**SHORT EXERCISE:** Can you render everything in the records from the line containing "You are a computer-use" down to the line containing "Looking at the screenshot, I should 631,364.", both lines included, as a JSON list of strings with one string per line? Skip any blank lines and leave the pictures out.

**DATA:**
○ ○ ○ ○

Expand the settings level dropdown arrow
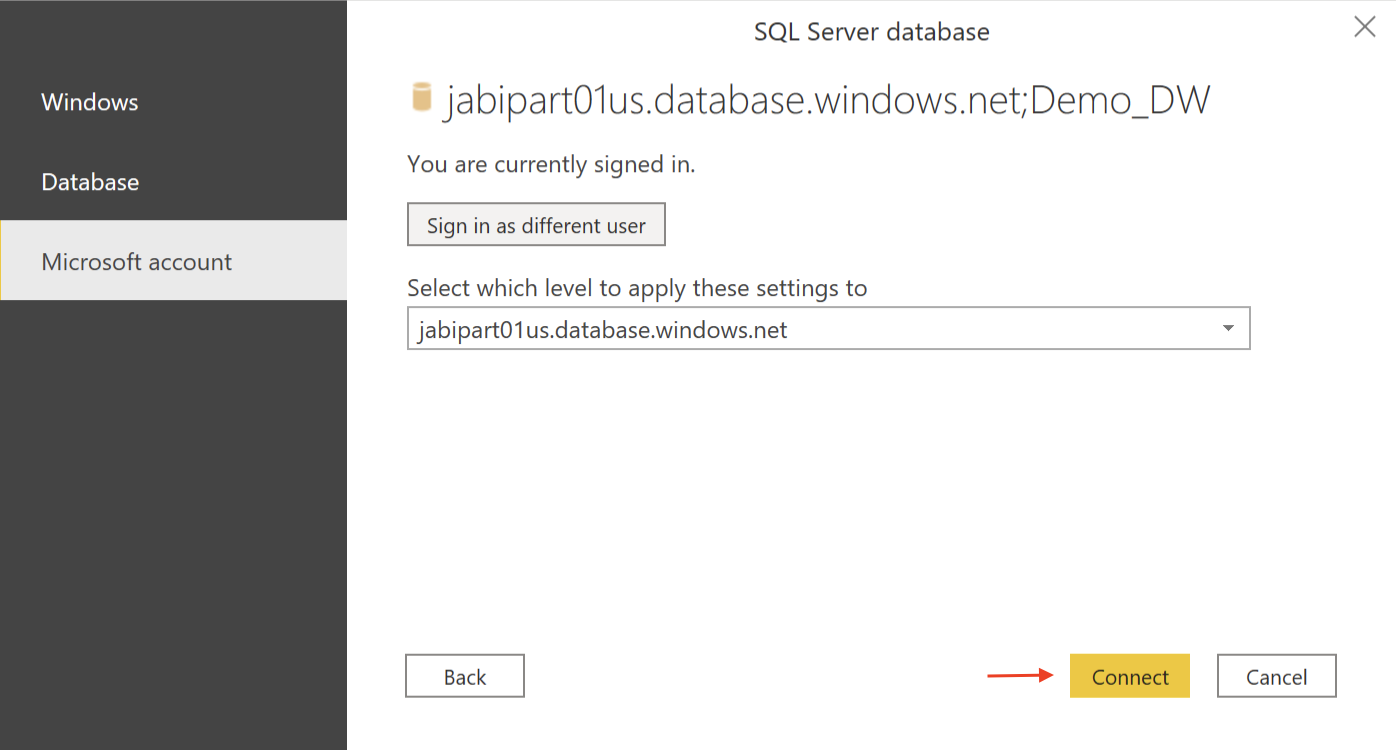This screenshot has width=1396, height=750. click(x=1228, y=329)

○ ○ ○ ○

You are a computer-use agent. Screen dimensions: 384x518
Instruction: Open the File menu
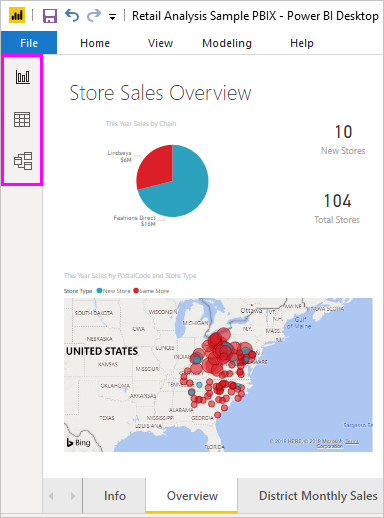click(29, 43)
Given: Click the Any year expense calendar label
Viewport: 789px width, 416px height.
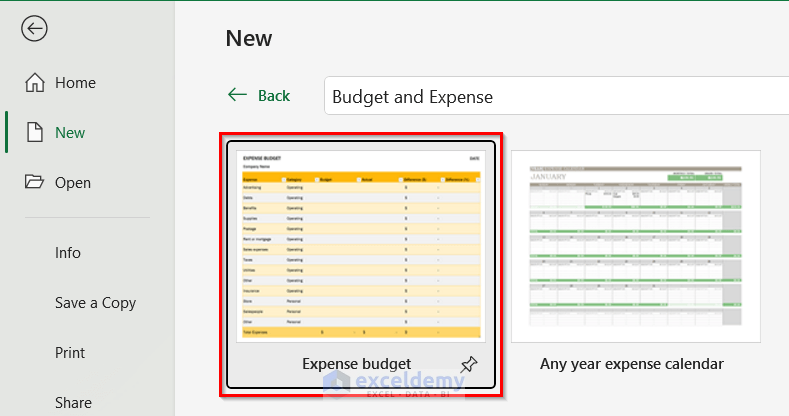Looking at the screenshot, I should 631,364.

○ ○ ○ ○

**OUTPUT BELOW:**
[
  "You are a computer-use agent. Screen dimensions: 384x518",
  "Instruction: Open the File menu",
  "click(29, 43)",
  "Given: Click the Any year expense calendar label",
  "Viewport: 789px width, 416px height.",
  "Looking at the screenshot, I should 631,364."
]